Je la dépose. Elle reste debout comme une poupée en porcelaine. Linda s’accroupit devant sa fille. Elle pose ses mains sur les épaules de Lisa, le visage lisse, dépourvue d’expression, les yeux vides.

— Lisa, regarde-moi. Qu’as-tu vu ?

Elle fixe un point imaginaire, quelque part sur cette avenue, garde les lèvres collées. Linda secoue sa fille.

— Lisa, regarde-moi ! Dis quelque chose ! Lisa !

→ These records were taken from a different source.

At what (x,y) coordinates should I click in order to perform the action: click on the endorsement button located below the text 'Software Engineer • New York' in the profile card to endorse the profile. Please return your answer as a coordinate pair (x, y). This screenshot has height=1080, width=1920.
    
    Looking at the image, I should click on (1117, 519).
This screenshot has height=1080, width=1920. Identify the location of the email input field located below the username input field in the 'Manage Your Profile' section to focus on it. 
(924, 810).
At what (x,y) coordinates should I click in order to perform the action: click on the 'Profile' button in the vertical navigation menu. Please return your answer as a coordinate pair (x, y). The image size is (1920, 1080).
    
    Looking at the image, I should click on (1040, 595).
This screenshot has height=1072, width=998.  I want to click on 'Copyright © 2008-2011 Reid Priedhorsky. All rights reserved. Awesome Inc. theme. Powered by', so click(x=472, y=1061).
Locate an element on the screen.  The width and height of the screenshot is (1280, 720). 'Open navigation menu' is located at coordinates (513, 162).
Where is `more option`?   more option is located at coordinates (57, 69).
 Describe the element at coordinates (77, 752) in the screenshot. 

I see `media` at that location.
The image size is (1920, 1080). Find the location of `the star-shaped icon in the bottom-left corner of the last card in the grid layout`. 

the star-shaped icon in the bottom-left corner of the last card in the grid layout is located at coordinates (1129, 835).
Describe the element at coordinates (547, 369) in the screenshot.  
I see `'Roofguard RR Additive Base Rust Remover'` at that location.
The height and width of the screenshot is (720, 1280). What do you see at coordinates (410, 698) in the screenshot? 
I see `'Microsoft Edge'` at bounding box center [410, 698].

Je me passe les mains dans les cheveux en marchant de long en large. Linda insiste.

— Lisa, parle-moi ! Qu’est-ce qui s’est passé ? Lisa !

Elle secoue sa fille, mais celle-ci ne réagit pas, elle se laisse balloter comme une poupée de chiffon.

— LISA ! hurle Linda, la voix enrouée.

J’interviens, elle lui fait encore plus peur.

— Arrête Linda ! Tu vois bien qu’elle est chamboulée ! Lâche-la.

Linda s’exécute, se redresse. Des sirènes de police s’élèvent dans le ciel, masquant les chants catholiques.

— Allons-nous en.

Linda serre les poings, me fait face.

— Qu’as-tu fait ? dit-elle, dents serrées, le regard sévère.

— Rien !

— Menteur ! T’as des bleus partout sur le visage, des égratignures et tu as du sang sur les mains !

Elle me frappe le torse. Je recule d’un pas.

— T’as tué ce type ?

— Non !

— Menteur !

Elle recommence à me pousser. Je saisis ses mains pour l’arrêter.

— Non ! Je te jure que ce n’est pas moi. Je ne sais pas qui l’a tué. Il n’y a que Lisa qui le sait…

Linda se met à pleurer. Elle baisse la tête, puis se met à nouveau à frapper mon torse avec ses poings, elle éclate en sanglots. Je la prends dans mes bras, elle enfouit son visage sur ma poitrine. Elle pleure en hurlant. Les badauds nous jettent des regards suspicieux. J’aperçois les voitures de police. Je prends Lisa par la main et Linda par le bras.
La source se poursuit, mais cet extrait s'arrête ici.